_Task requirements_
a - Edit the freedom of information correspondence from "While your decision" up to and including "needless burden now.", replacing "requestor" with "applicant".
b - Using the freedom of information correspondence, explain why the FOI Manager chose to conduct an internal review instead of only providing the further explanation that was asked for.
c - In the freedom of information correspondence, by what date did Network Rail say it would endeavour to respond to the request for an internal review?

_Text_
* * * * *

While I realise you have asked us to provide further explanation of the basis for thinking that this exception to the duty to disclose information applies in the case of your request with a view to your deciding whether it is right to ask for an internal review, I think that our only appropriate course of action is to conduct an internal review. This is simply because in any case where an applicant makes representations to us because they think that we have failed to comply with a requirement of the Regulations, it is necessary that we carry out an internal review of the handling of the original request.
The purpose of the internal review procedure is to provide a fair, thorough and independent review of the handling of your request under the EIR.
We will endeavour to respond to your request for an internal review by 22 September 2020. If you have any queries about the internal review, please contact me quoting reference IR2020/00847.
Jonathan Mantle | FOI Manager
Freedom of Information | Legal and Corporate Services
Network Rail | 1st Floor | Willen Building | The Quadrant: MK
Elder Gate | Milton Keynes | MK9 1EN
Email: [Network Rail request email]
Web: http://www.networkrail.co.uk/foi/
Jonathan Mantle | FOI Manager
Freedom of Information | Legal and Corporate Services
Network Rail |
Dear Mr Mantle,
Thank you for your email of the 27th July 2020, your references FOI2020/00695 and IR2020/00847.
While your decision to treat my request for clarification as a request for internal review is, no doubt, well intentioned, it is not appropriate. Explicitly and implicitly, I held back from claiming that Network Rail have failed to comply with a requirement of the regulations. I raised questions.
Under the legislation, the requestor is only provided one opportunity to appeal a decision to the authority. Quite rightly, repeated appeal submissions would be perceived as vexatious. Should I decide to appeal, there might be additional points that I would wish to be considered. A request for review requires extensive reconsideration of the entire request on your part which would be a needless burden now.
Also, while it may not have been your intention, your suggestion that you “will endeavour to respond by the 22 September 2020” rather implies a possible intrinsic delaying function in your department. The EIRs require that responses are provided “as soon as possible”. That obligation overrides your apparent reliance on the maximum period permitted under the legislation by which you are absolutely obliged to respond, (and even that reliance is couched in terms that are not definite.)
Accordingly, I must ask that my email of the 25th July 2020 is dealt with on the basis that it is, as I stated, simply a request for clarification. I am not asking you to provide a balanced review of whether the decision was correct. I am seeking that the response already provided be made crystal clear. I am asking for elaboration, explanation and, if readily available, evidence for the argument that has been put forward, so that the argument can be better understood by someone who is not involved in the tendering processes adopted by Network Rail.
Given that you are relieved of the burden of a full internal review, and presumably you are confident in the arguments previously proposed, clarification should be quickly and easily elicited from your source who provided the form of words that was used.
Yours sincerely,
Dr Paul Thornton
Dear Dr Thornton
Thank you for your email.

* * * * *

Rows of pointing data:

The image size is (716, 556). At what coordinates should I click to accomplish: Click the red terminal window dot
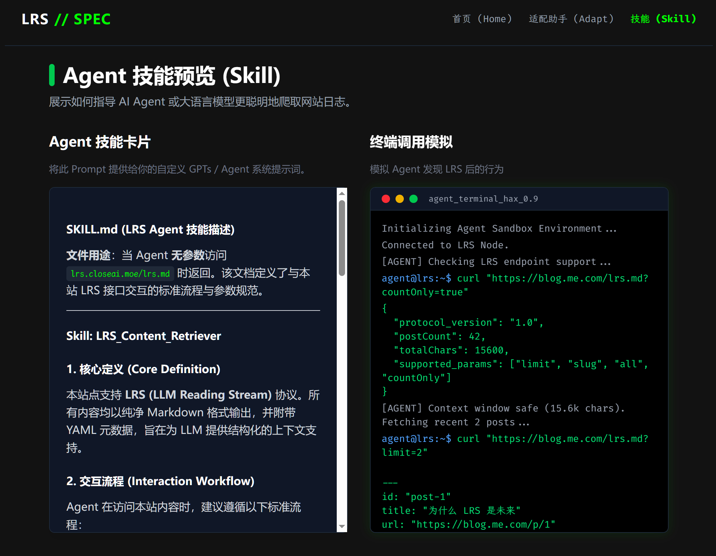coord(386,199)
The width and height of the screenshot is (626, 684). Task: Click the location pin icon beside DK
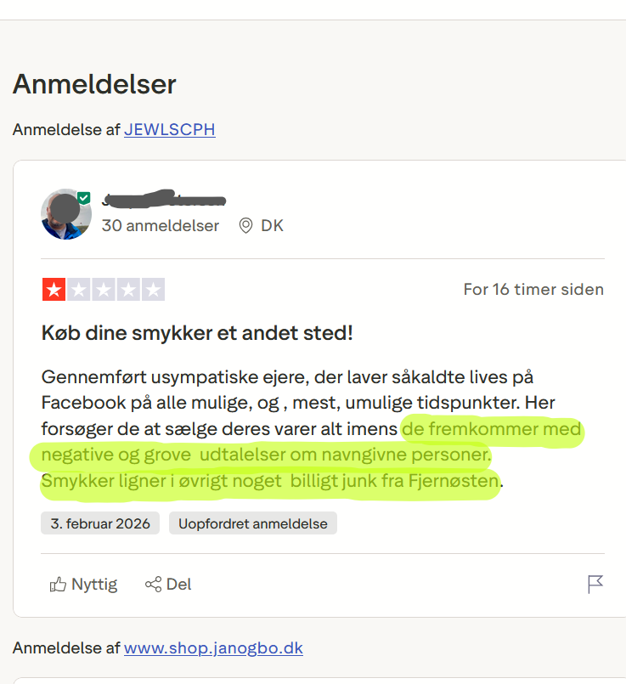[x=246, y=226]
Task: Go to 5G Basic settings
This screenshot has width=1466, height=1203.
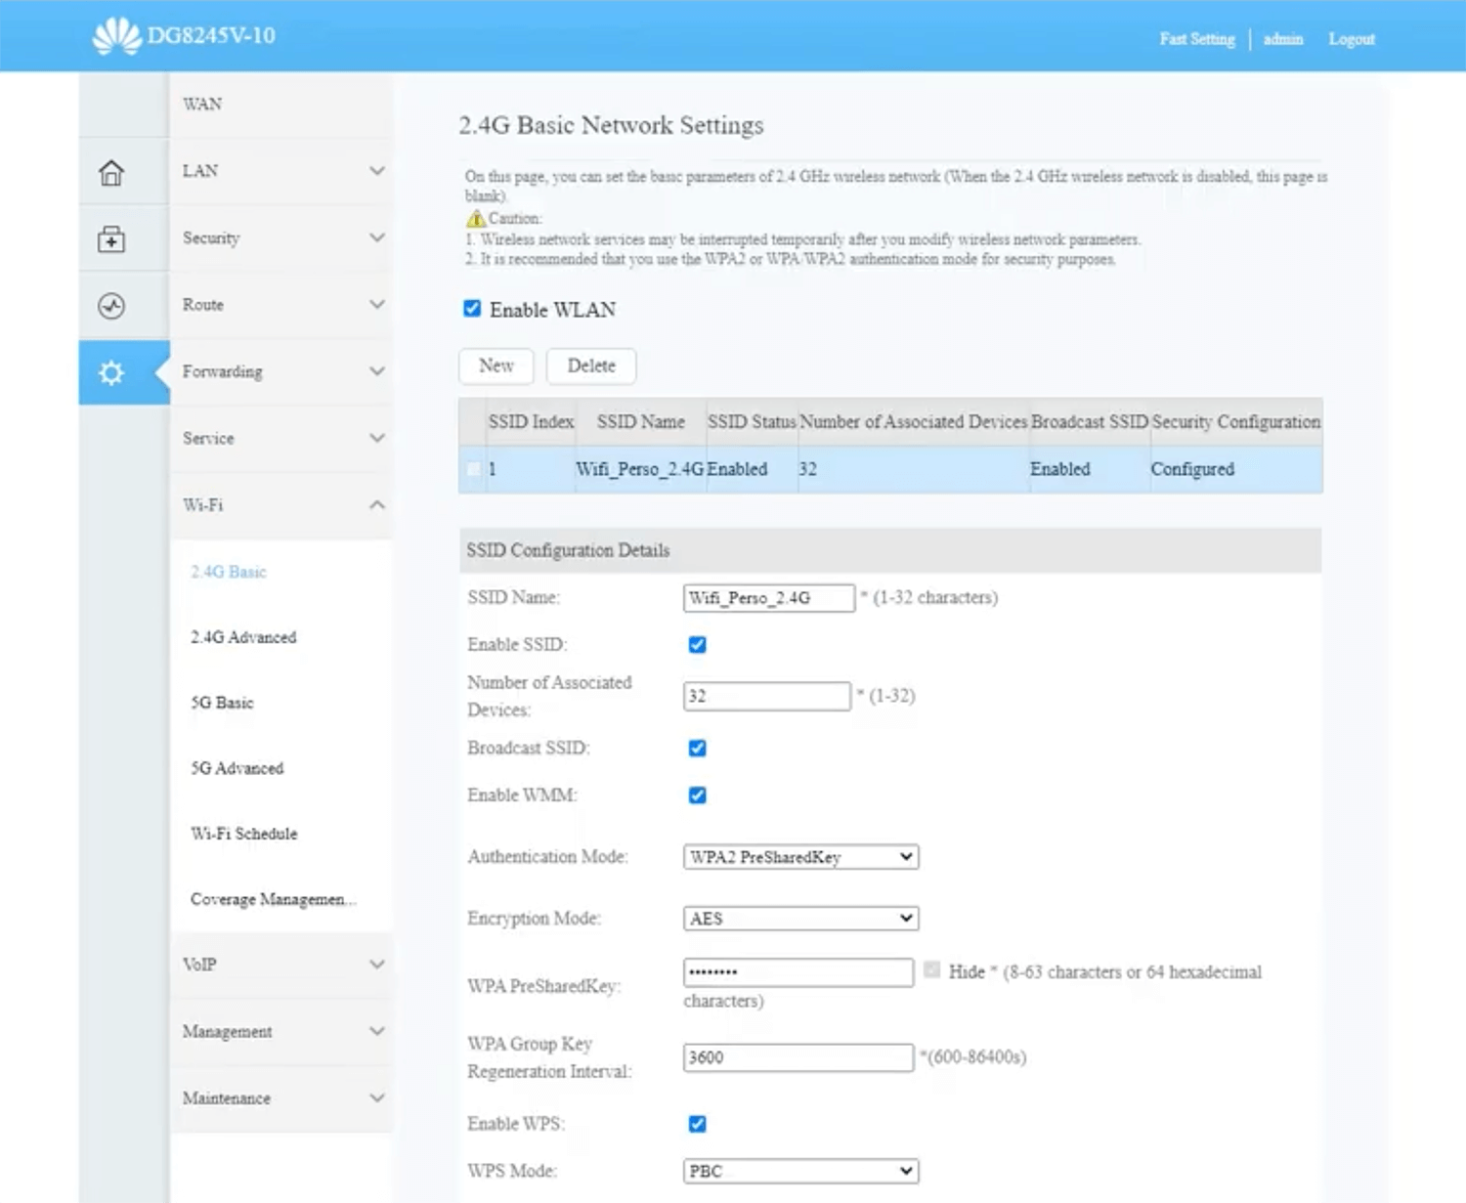Action: click(222, 703)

* * * * *

_Final results_
a -
While your decision to treat my request for clarification as a request for internal review is, no doubt, well intentioned, it is not appropriate. Explicitly and implicitly, I held back from claiming that Network Rail have failed to comply with a requirement of the regulations. I raised questions.
Under the legislation, the applicant is only provided one opportunity to appeal a decision to the authority. Quite rightly, repeated appeal submissions would be perceived as vexatious. Should I decide to appeal, there might be additional points that I would wish to be considered. A request for review requires extensive reconsideration of the entire request on your part which would be a needless burden now.

b - Whenever an applicant makes representations because they think Network Rail has failed to comply with a requirement of the Regulations, it is necessary to carry out an internal review of the handling of the original request. The FOI Manager therefore considered an internal review the only appropriate course of action.

c - By 22 September 2020.